From this point, Spanish sculptors would follow Pacheco’s formula while recasting it within their style. Roldán could thus have seen many examples not just in her native Seville but throughout Andalucía, including those by artists such as Juan Martínez Montañés (Seville Cathedral), Alonso Cano (Granada Cathedral) and Pedro da Mena (Cordoba Cathedral).
Like these artists, Roldán renders the established type faithfully yet distinctively. She imbues the central figure with graceful elegance and youthful innocence. By depicting a younger woman than usual, she evokes Mary’s serenity and purity. Unlike so many contemporary examples whose draperies billow out while she clasps her hands in prayer, Roldán’s figure seems motionless, as if transfixed, as she holds her arms across her chest.
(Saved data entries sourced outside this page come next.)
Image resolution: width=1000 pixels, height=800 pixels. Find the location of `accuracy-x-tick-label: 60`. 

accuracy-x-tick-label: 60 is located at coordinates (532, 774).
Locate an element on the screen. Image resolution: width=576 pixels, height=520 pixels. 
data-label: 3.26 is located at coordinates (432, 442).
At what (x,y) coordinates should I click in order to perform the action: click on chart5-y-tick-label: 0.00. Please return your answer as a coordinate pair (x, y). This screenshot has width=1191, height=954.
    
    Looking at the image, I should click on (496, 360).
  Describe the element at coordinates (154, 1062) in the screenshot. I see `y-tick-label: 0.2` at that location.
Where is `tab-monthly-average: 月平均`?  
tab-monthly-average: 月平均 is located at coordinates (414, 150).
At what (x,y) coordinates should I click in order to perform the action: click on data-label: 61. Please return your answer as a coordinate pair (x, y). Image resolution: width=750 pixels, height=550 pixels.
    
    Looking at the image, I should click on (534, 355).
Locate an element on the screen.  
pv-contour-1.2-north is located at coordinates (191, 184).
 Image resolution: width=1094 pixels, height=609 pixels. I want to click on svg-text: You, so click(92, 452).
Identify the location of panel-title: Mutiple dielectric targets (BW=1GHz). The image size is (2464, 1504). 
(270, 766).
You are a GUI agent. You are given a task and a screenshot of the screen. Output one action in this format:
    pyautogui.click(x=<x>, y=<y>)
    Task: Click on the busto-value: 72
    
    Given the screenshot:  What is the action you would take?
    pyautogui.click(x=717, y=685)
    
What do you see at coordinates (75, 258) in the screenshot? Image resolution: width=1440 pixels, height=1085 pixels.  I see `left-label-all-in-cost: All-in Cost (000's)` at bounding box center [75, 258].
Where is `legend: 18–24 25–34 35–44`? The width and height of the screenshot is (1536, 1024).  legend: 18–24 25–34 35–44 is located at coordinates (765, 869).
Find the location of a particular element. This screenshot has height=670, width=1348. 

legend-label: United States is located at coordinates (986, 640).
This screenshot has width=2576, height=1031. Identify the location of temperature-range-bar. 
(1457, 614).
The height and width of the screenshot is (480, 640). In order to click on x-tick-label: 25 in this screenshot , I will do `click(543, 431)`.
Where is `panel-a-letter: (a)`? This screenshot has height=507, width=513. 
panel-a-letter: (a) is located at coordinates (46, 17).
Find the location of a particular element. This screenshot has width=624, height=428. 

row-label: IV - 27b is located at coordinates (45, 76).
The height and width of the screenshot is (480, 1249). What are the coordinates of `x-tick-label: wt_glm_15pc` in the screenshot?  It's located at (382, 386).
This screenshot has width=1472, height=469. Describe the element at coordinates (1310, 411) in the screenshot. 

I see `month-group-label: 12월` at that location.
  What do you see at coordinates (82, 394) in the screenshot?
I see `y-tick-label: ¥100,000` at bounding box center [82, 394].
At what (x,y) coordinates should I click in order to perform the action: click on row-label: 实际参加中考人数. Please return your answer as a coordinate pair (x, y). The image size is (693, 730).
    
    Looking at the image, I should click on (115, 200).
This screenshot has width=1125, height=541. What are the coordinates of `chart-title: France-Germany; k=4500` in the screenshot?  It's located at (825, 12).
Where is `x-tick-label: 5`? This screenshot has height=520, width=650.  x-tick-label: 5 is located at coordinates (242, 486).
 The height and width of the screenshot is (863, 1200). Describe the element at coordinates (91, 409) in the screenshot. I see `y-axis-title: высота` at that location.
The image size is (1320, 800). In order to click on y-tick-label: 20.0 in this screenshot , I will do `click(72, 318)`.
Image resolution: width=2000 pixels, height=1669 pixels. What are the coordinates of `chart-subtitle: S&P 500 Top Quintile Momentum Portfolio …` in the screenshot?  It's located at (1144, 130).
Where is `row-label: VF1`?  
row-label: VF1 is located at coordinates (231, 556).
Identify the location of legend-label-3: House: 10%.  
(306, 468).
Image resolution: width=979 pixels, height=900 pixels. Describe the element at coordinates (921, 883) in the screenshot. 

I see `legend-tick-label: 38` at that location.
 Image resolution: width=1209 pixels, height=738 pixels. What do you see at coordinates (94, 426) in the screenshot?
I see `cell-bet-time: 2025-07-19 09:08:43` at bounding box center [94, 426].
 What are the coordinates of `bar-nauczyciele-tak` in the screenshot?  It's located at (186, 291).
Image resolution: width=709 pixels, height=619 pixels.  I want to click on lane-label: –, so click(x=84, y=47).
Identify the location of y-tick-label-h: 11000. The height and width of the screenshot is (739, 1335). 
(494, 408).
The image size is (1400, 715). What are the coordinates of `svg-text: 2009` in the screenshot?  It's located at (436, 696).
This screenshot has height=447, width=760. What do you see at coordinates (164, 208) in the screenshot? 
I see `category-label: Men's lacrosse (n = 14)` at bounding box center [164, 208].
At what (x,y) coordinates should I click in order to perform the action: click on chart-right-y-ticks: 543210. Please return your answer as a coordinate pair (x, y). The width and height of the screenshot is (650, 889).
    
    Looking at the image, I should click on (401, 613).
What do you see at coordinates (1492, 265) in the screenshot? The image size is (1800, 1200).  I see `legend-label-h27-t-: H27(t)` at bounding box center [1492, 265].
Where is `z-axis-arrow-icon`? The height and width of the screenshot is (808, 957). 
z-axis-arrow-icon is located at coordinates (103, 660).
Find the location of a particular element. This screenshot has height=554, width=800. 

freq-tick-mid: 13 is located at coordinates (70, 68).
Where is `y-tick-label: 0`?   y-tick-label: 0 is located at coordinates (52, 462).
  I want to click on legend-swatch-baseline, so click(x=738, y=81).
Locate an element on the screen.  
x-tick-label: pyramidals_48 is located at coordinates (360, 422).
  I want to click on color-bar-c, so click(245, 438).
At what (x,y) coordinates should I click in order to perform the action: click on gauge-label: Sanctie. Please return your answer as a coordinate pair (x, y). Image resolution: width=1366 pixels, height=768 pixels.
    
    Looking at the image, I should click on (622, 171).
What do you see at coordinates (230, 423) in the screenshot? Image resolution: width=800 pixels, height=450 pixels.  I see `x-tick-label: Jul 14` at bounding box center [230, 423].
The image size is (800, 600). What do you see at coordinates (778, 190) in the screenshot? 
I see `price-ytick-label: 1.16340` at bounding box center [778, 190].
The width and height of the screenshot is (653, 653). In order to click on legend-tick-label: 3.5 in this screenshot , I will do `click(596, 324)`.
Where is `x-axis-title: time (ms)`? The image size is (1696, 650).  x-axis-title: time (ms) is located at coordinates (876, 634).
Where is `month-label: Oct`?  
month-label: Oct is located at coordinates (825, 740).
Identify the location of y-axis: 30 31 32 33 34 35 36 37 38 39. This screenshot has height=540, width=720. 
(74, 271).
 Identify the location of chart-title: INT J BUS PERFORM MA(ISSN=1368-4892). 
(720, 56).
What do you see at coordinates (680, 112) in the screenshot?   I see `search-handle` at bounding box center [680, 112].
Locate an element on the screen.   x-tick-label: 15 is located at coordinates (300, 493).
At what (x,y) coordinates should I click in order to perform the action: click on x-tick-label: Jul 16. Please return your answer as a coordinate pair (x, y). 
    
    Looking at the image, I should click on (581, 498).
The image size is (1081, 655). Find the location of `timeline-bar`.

These features stand out more when one compares the terracotta to paintings by Bartolomé Esteban Murillo (Madrid Museo del Prado, Seville Cathedral Chapterroom). Although he portrays a young woman, he fills the scene with an almost ecstatic energy that contrasts vividly with Roldán’s sculpture.
Although today some may find such differences overly subtle, a viewer at the time would almost certainly have noticed them given the strong devotion to the Immaculate Conception. While the doctrine found adherents throughout Spain in the fifteenth century, the intensity picked up in the seventeenth century when the energetic (and litigious) archbishop of Seville, Pedro de Castro Vaca y Quiñones (1534-1623) actively promoted the cause in his diocese and eventually persuaded Philip III to petition the papacy in favour of the doctrine. As the king and his descendants, Philip IV and Charles II, increasingly identified themselves as Catholic monarchs defending the faith, they championed the Immaculate Conception, advocating that it be made official dogma. This would finally reach its ultimate affirmation when Pope Alexander VII officially declared 8 December to be the feast day of the Immaculate Conception and confirmed a ban on any opposition to the doctrine.
In such a climate, the Immaculate Conception would have elicited powerful emotions from contemporary viewers. Rendering the subject exquisitely and distinctively, Roldán shows the Virgin lost in quiet prayer, while the playful cherubim below her evoke a heavenly setting and her virtue. In doing this, the sculptor creates her own interpretation of the subject so that even if few people today appreciate the fervent devotion that the artist and her contemporaries felt for this doctrine, we can all admire her splendid artistry.